Big data is the most disruptive technology of a generation. If you look at what is happening in the assisting enterprise applications market, at the highest level it is a $150 billion market. For vendors in there such as Oracle, Teradata, SAP, what is happening is that their growth has stalled. Now companies don’t just stop buying applications.
Don’t think about big data as a lot of data, it is an enterprise application platform and is the fundamental source of competitor advantage across every industry, so participation in this movement is absolutely essential. Nobody should be building enterprise applications that are built on a relationship database, as they will be displaced.
We are seeing massive disruption in very conservative organisations like banks, which are ripping out their data centres creating costs savings that run to 80 per cent – and this is creating a new breed of technologies. It’s similar to the same way that Oracle existed after the mainframe.

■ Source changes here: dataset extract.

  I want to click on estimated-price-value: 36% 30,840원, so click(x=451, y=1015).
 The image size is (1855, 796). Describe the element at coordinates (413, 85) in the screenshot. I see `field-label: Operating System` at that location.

There was a very famous incident when in 1977 the CEO of DEC said the PC was going to fall flat on its face and why would anyone want a computer at home. How wrong could he be? And people are going to say exactly the same thing about big data, that entrepreneurs need to ignore it and think about how they participate in it.

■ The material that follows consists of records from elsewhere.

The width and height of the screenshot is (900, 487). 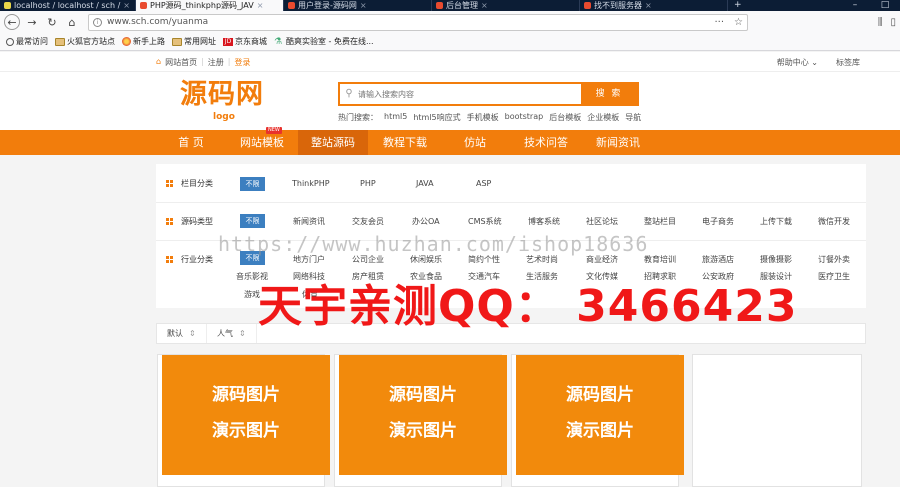 What do you see at coordinates (191, 142) in the screenshot?
I see `nav-item-home: 首 页` at bounding box center [191, 142].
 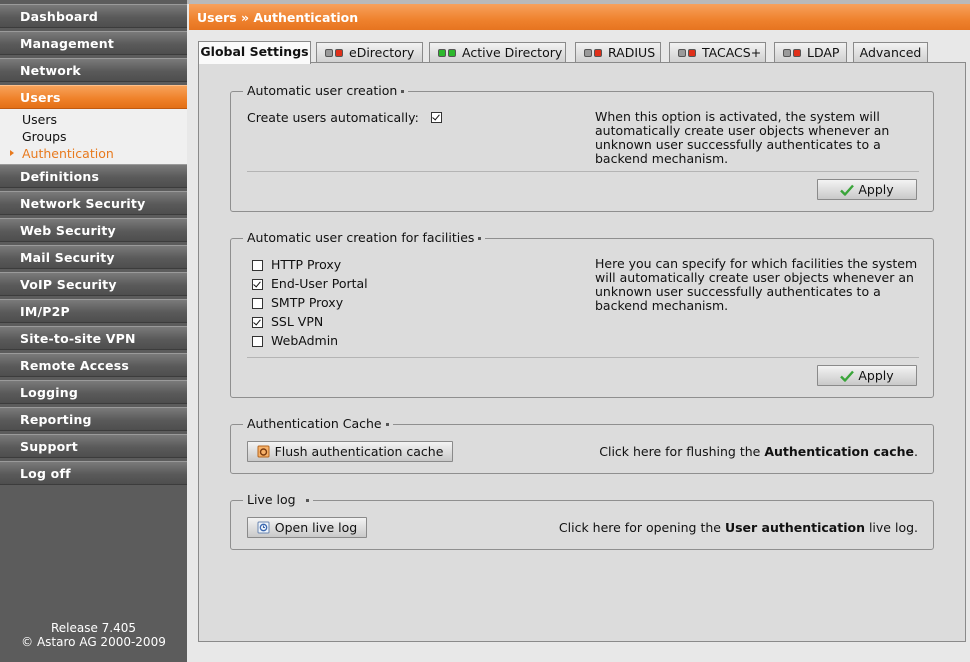 What do you see at coordinates (68, 154) in the screenshot?
I see `subnav-authentication-label: Authentication` at bounding box center [68, 154].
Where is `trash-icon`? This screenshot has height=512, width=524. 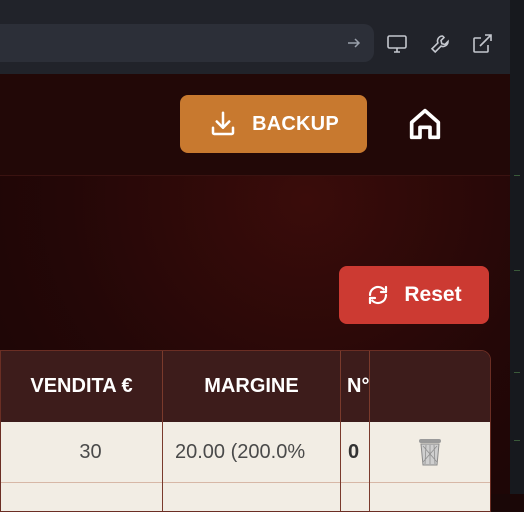
trash-icon is located at coordinates (430, 452).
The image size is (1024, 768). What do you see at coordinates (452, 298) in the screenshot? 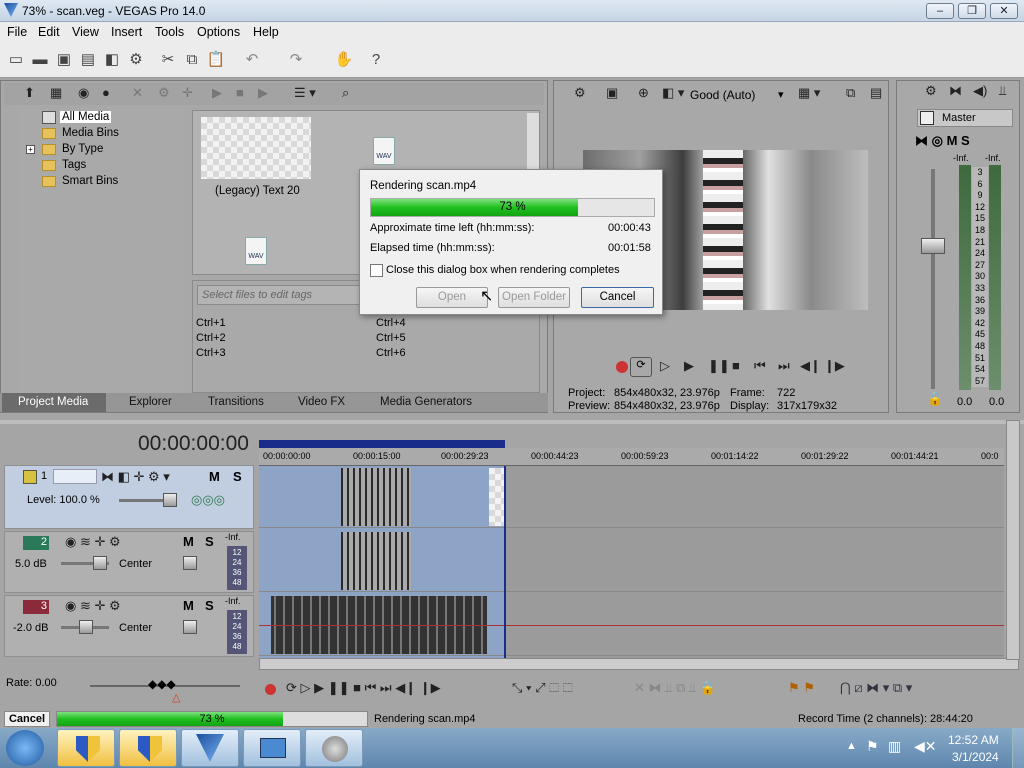
I see `open-button: Open` at bounding box center [452, 298].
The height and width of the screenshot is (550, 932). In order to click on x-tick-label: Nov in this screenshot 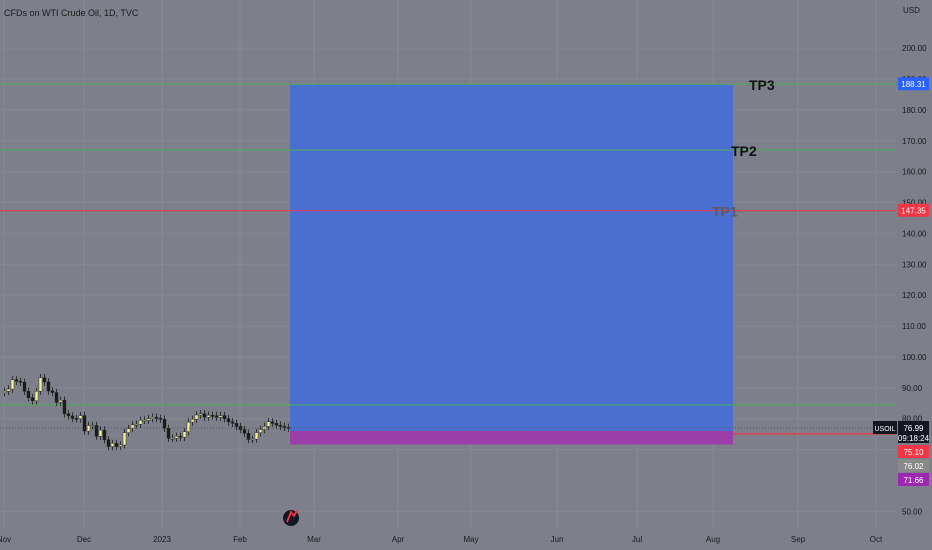, I will do `click(6, 540)`.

How does an entrepreneur like yourself now not get left behind by next wave?
You really have to shoot ahead, make projections on product lifecycle adoption where you think the market is going to go to. What a lot of companies in the UK have done is after the move has happened. WANdisco made the prediction in 2010 and we said very clearly that the new generation of enterprise applications would be built in a specific way, we were absolutely right.

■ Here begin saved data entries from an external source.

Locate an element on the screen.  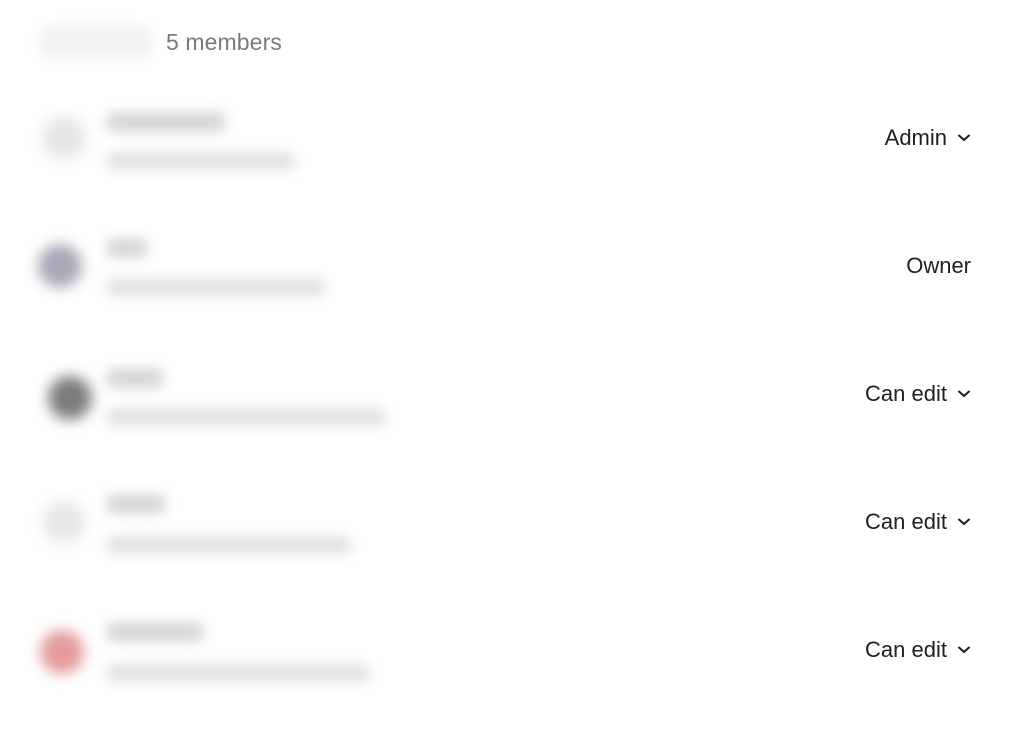
role-dropdown: Admin is located at coordinates (928, 138).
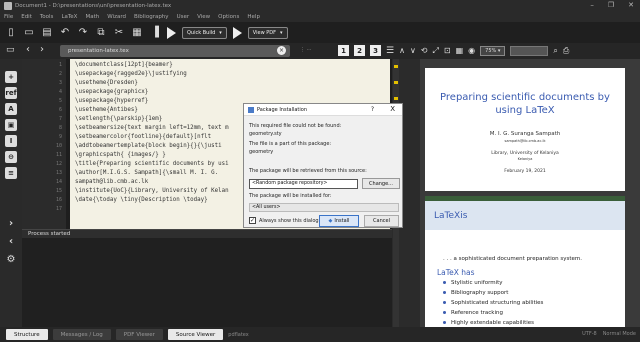 This screenshot has height=342, width=640. What do you see at coordinates (344, 50) in the screenshot?
I see `page-button-1: 1` at bounding box center [344, 50].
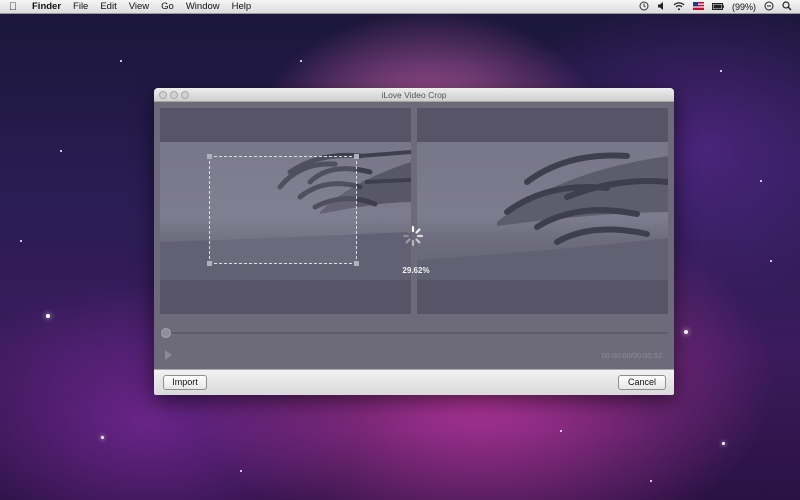 This screenshot has width=800, height=500. Describe the element at coordinates (166, 333) in the screenshot. I see `seek-knob` at that location.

We came to market and the precise pivot big data was hitting enterprise. Otherwise the market has already switched and you’re trying to create a company after the fact. It is highly likely someone else will be doing it and if adoption is happening then you won’t have products ready for market.
A very good investor once talked to be about the second bounce of the ball. The first bounce of the ball is companies are going to move their data centre architecture to big data, but what is the second bounce. The second is a fundamental change in the way that companies do business. Are people really going to have newspapers delivered through letter boxes in ten years time? If I look at what my kids are doing now, they are not reading newspapers they are reading everything online. It’s pretty obvious that market is going to shift, so companies need to think about the second bounce of the ball not current one.
What specific things are you doing to stand out in the big data market?
It is all about execution. Our goal in life is to become the continuous availability layer in the big data stack. Nobody can say we are going to be all of big data and create a $150 billion company overnight. We execute properly and that is the layer of the stack that we are focused on. We don’t want to be all of big data; we want to be the thing that makes big data resilient for enterprise usage. So it is a very very focused approach on execution in one small area of that stack – and the rewards for success there are huge.